Glucocorticoids (GCs), the adrenal
steroids secreted during stress, have numerous catabolic effects which include damage to neurons of the hippocampus, a principal neural target site for the
steroids. In the rat, the extent of GC exposure over the lifespan is a major determinant of the rate of hippocampal neuron death during aging. GCs also modulate the severity of hippocampal damage in the rat following insults such as seizure or
hypoxia-
ischemia. As evidence, exogenous GCs exacerbate, while
adrenalectomy attenuates hippocampal damage after these insults. Thus, it is possible that diminution of endogenous GC secretion might protect the human hippocampus after similar neurological insults;
adrenalectomy under such circumstances is obviously not a viable clinical option. We demonstrate the protective effects of transient chemical
adrenalectomy with the GC synthesis inhibitor,
metyrapone.
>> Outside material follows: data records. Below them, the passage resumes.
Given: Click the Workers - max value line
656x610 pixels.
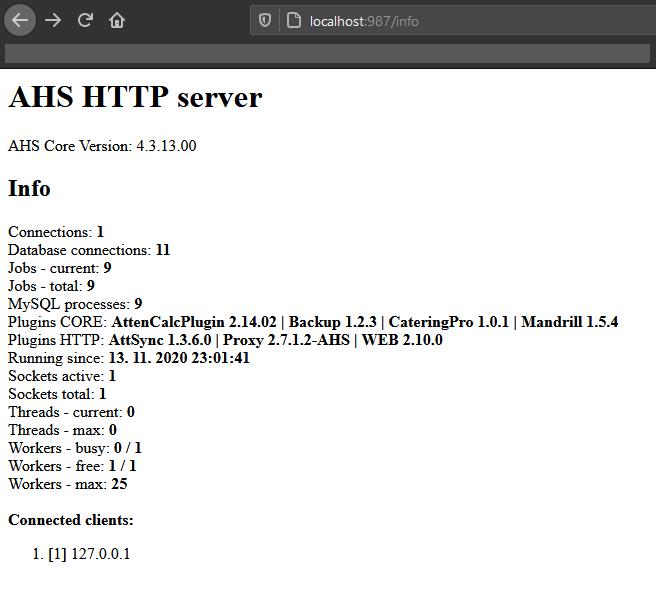Looking at the screenshot, I should [67, 484].
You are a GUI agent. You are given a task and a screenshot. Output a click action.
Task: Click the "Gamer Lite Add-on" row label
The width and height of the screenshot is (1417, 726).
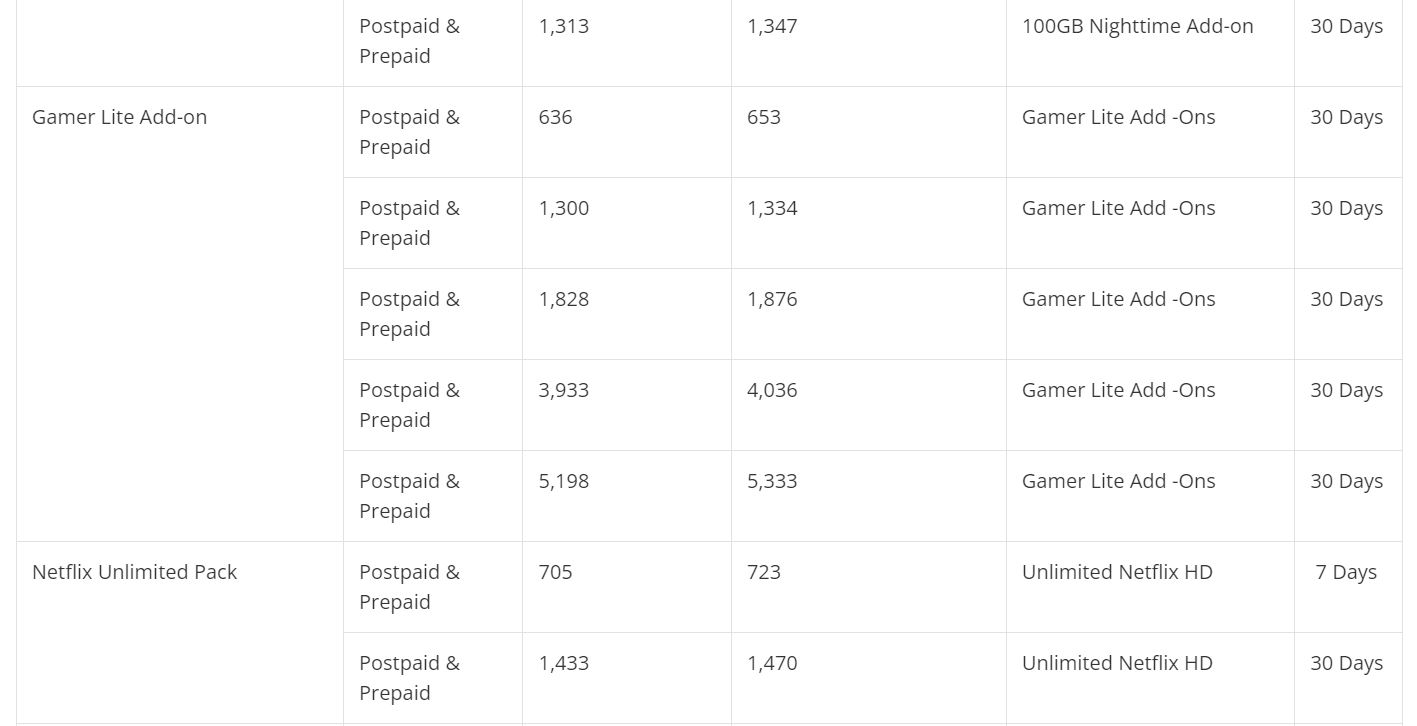(119, 117)
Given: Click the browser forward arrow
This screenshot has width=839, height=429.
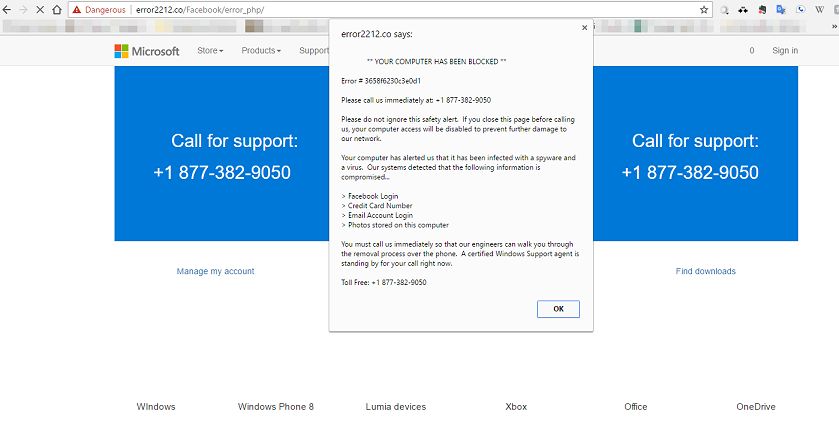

Rats were microinfused with the
excitotoxin kainic acid in order to induce
status epilepticus seizures; this insult caused a significant GC stress-response. Attenuation of that response with
metyrapone reduced the CA3 hippocampal damage produced by
kainic acid.
Metyrapone did not change the intensity of
seizures, but rather, apparently, changed the capacity of neurons to withstand the seizure. Thus,
metyrapone, which is used safely and efficaciously in other clinical contexts, might prove protective of the brain following seizure in the human.